Hyperspectral Imaging of Plants
Hyperspectral imaging is a technology widely used for remote imaging, in an effort to extract a maximum of information out of images made under strongly varying imaging conditions, caused by the variability of the sunlight and changing atmospheric conditions. On the other end of the spatial scale, Fourier Transform spectroscopy of biological material is used to assess specific ingredients contained in samples that are often grinded and dried, and thus show no spatial resolution at all. The application of hyperspectral imaging under highly controlled illumination conditions, as is standard in all LemnaTec scanalyzer3D imaging stations, provides new options for data generation with high spectral resolution in a certain range of the full electromagnetic spectrum of frequencies. In contrast to the LemnaTec usage of multiple frequency imaging (VIS, NIR IR), hyperspectral imaging is rather focused on a smaller range (e.g. 400–1000 nm), but takes images at a spectral resolution between 1 and 10 nm. The user is thus enabled either to acquire full-spectrum datasets for each individual pixel of the image, or to restrict data acquisition to some specifically interesting frequency ranges. These will strongly depend on the substances, the substance groups or the general approach to hyperspectral data acquisition.
Hyperspectral imaging for in-depth analysis of spectral information is complemented by the high-throughput options that LemnaTec scanalyzer systems can provide.
Approaches to hyperspectral imaging using LemnaTec hyperspec technologies
If the absorption and reflectance spectra of substances like chlorophyll, anthocyans or others are identified, hyperspectral images can achieve at least a semi-quantitative value for substance concentration. To obtain reliable data, a larger validation experiment, including measurement of the values with other methods, is necessary in order to develop a concentration model that relates spectral information to concentration.
Learned finger printing or pattern approach
When an individual substance would only be used as a surrogate value for a more complex physiological phenotype, it may often make sense not to replicate the chemical measurement by hyperspectral imaging (substance-specific approach), but to try accessing the physiological phenomenon more directly. Based on a larger set of full-spectral information and a combination of specific measurement methods or plant pre-treatments (or plants with known specific backgrounds), a set of spectra is generated with a correlation to specific plant conditions such as biotic or abiotic stressors, senescence, nutrient deficiencies or different stages of ripeness. By employing direct comparison of spectra, advanced statistical analysis or machine-learning processes, different patterns and the spectral regions of interest for the discrimination are identified. These areas will then be monitored under routine conditions to assess details of the plant status.

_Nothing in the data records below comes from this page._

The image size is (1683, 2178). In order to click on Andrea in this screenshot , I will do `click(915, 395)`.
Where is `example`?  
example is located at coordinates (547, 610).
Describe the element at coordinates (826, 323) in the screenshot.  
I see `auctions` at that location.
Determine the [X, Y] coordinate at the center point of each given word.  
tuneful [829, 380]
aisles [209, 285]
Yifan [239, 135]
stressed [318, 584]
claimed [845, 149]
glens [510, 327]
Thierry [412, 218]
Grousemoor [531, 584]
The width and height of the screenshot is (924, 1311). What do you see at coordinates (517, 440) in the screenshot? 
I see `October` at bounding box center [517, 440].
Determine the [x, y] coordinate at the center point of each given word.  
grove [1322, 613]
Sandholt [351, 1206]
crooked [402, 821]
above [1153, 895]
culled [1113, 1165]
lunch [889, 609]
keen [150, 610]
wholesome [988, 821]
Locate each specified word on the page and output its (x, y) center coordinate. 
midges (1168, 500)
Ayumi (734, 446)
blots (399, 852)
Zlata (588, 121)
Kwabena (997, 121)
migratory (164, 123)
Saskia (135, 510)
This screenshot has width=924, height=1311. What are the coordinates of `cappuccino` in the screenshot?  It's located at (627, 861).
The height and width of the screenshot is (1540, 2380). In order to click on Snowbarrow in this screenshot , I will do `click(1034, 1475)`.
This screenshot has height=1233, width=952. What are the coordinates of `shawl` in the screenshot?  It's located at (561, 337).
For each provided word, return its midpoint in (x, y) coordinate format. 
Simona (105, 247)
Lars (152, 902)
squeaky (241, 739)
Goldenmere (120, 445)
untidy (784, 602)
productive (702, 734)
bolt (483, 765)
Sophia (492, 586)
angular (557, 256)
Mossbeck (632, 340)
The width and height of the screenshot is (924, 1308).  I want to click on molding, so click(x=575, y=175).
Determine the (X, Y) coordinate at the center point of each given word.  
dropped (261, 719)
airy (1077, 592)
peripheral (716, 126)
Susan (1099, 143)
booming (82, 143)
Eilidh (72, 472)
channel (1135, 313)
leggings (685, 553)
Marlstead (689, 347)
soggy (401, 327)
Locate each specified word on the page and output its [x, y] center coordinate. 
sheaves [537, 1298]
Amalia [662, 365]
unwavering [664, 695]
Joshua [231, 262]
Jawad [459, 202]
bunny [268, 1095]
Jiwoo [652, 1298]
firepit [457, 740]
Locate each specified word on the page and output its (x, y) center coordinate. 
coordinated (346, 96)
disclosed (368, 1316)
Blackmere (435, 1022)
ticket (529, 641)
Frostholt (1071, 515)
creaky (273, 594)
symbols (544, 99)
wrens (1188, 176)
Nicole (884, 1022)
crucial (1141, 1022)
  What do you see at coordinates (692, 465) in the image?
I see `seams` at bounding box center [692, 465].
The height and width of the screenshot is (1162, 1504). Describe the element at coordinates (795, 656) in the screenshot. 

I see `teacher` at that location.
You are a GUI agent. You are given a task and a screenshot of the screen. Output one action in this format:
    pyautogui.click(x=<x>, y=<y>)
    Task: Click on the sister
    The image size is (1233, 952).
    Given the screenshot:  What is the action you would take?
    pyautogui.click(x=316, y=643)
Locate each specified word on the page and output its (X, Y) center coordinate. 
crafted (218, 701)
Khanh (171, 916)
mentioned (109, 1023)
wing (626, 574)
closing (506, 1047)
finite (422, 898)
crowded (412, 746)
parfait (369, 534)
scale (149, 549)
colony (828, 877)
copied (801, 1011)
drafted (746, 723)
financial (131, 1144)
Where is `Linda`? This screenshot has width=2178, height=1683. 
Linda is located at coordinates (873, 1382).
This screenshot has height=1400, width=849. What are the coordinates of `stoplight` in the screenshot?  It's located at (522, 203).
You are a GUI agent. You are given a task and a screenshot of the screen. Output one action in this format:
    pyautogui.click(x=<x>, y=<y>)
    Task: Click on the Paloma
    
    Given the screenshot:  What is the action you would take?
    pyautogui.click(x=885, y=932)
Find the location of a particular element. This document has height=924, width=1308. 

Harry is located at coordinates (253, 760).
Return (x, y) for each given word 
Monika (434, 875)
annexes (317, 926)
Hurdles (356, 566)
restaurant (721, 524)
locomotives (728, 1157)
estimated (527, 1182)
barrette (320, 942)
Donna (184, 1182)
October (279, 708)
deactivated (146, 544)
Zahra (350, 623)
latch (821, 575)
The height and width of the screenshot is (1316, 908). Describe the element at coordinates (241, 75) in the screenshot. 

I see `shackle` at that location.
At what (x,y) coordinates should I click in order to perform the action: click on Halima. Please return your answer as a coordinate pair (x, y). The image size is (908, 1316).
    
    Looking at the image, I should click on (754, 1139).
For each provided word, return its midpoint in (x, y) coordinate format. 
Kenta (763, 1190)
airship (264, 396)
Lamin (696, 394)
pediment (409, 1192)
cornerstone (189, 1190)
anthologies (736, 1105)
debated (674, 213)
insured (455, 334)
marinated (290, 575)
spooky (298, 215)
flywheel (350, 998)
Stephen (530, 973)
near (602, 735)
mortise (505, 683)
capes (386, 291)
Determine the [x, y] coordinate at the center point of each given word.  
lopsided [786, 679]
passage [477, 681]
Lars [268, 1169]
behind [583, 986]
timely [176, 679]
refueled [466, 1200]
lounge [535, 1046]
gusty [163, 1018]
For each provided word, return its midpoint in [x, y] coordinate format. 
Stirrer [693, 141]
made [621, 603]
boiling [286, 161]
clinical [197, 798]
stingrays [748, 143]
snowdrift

Pure pattern finding approach
To make the best of screening, which means to look out for the unknown, it is useful to assess a certain spectral resolution for the entire spectrum and the whole plant. After the experiment, specific algorithms search for patterns or deviations from control plants or similarities to known, interesting plant types in the experiment. This open approach minimises the need for extensive calibrations and retains the flexibility to detect the truly new and innovative traits.